▸ Exercise task 1
In the stretch from "[0054] In FIG." through "learning apparatus 11." of the patent description, swap "annotation image" for "labeled image" and give that stretch again.
▸ Exercise task 2
Carry on the patent description of the machine learning system from the point where it stops.

DETAILED DESCRIPTION
First Embodiment
[0053] In FIG. 1, a machine learning system 2 is a system that uses
a segmentation model (hereinafter, abbreviated as SEG model) SM
(refer to FIG. 2) for performing semantic segmentation in which a
plurality of classes in an image are determined in units of pixels.
The machine learning system 2 includes an image processing
apparatus 10, a learning apparatus 11, and an operating apparatus
12. The image processing apparatus 10, the learning apparatus 11,
and the operating apparatus 12 are, for example, desktop personal
computers. The image processing apparatus 10, the learning
apparatus 11, and the operating apparatus 12 are connected to each
other so as to communicate with each other via a network 13. The
network 13 is, for example, a local area network (LAN) or a wide
area network (WAN) such as the Internet or a public communication
network.
[0054] In FIG. 2, the image processing apparatus 10 receives a
learning input image IIL. The image processing apparatus 10
generates an annotation image AI based on the learning input image
IIL. The annotation image AI is an image in which a label of a
class in the learning input image IIL is designated. The image
processing apparatus 10 outputs the annotation image AI to the
learning apparatus 11.

▸ Data
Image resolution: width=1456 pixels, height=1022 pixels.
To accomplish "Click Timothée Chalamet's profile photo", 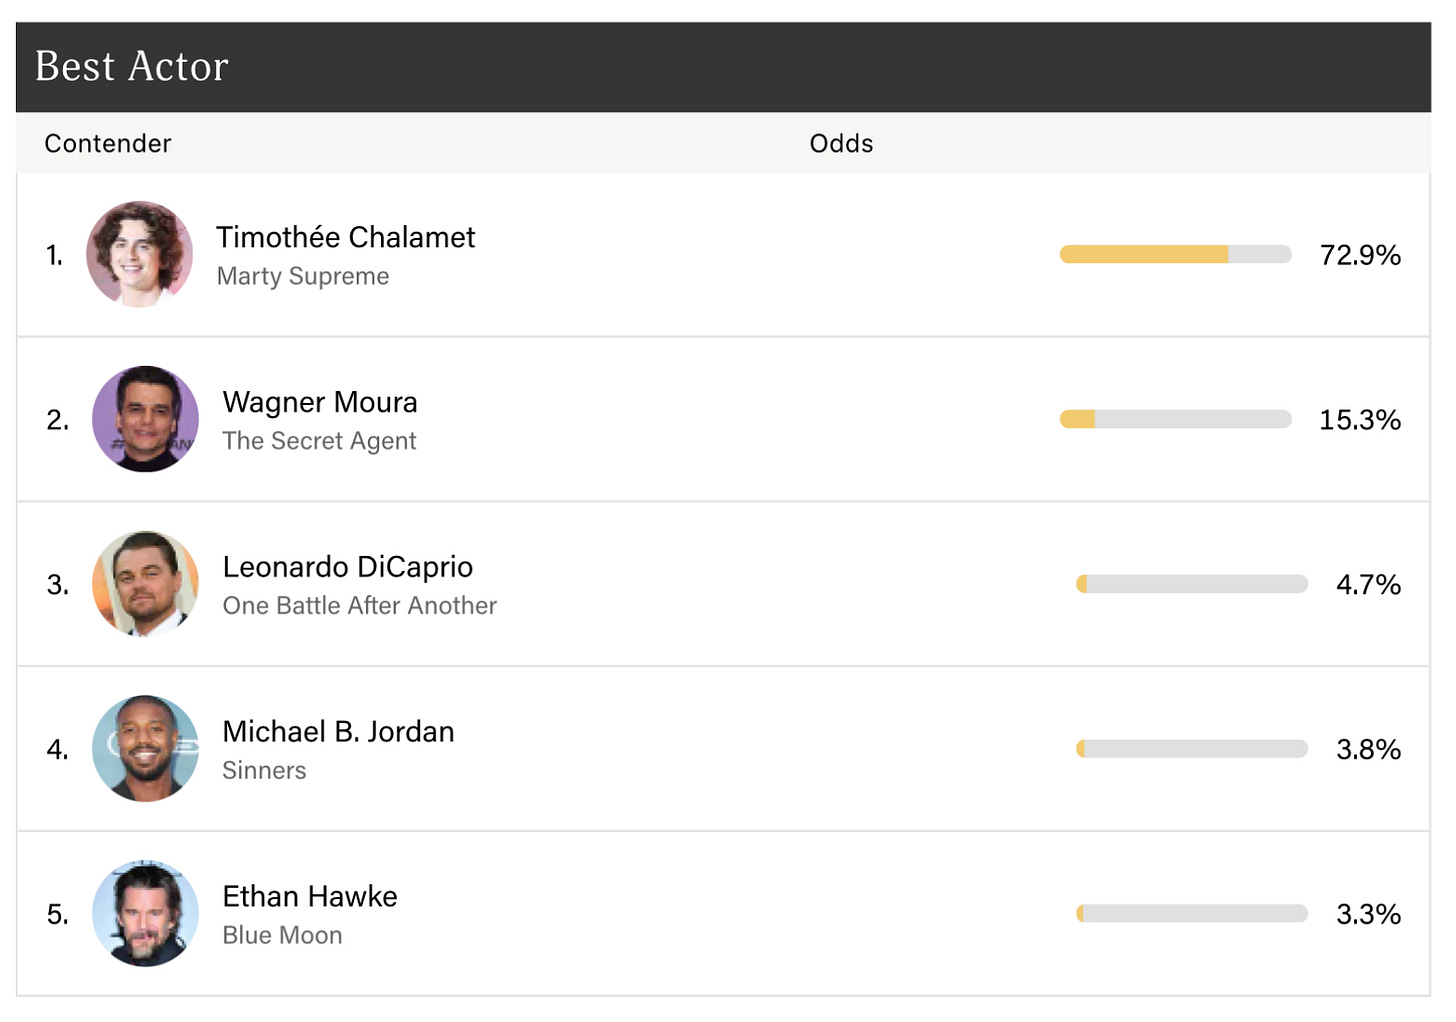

▸ Task response 1
[0054] In FIG. 2, the image processing apparatus 10 receives a
learning input image IIL. The image processing apparatus 10
generates an labeled image AI based on the learning input image
IIL. The labeled image AI is an image in which a label of a
class in the learning input image IIL is designated. The image
processing apparatus 10 outputs the labeled image AI to the
learning apparatus 11.

▸ Task response 2
[0055] The learning apparatus 11 receives the annotation image AI
from the image processing apparatus 10. Further, the learning
apparatus 11 receives the learning input image IIL. The annotation
image AI and the learning input image IIL are included in learning
data LD for improving a class determination accuracy of the SEG
model SM.
[0056] The learning apparatus 11 includes an SEG model SM. The SEG
model SM is, for example, U-Net. The learning apparatus 11 learns
the learning data LD by inputting the learning data LD to the SEG
model SM. More specifically, the learning apparatus 11 inputs the
learning input image IIL to the SEG model SM. Thereby, a learning
output image OIL is output from the SEG model SM. The learning
output image OIL is compared with the annotation image AI, and thus
the class determination accuracy of the SEG model SM is evaluated.
That is, the annotation image AI is, so to speak, an image for
matching an answer with the learning output image OIL. As the class
determination accuracy of the SEG model SM is higher, a difference
between the annotation image AI and the learning output image OIL
is smaller.
[0057] The learning apparatus 11 performs mini-batch learning on
the SEG model SM by using, for example, mini-batch data. The
mini-batch data includes some divided images (100 divided images)
among a plurality of divided images obtained by dividing the
learning input image IIL and the annotation image AI (for example,
10000 divided images obtained by dividing an original image by a
frame having a size of 1/100 of the size of the original image).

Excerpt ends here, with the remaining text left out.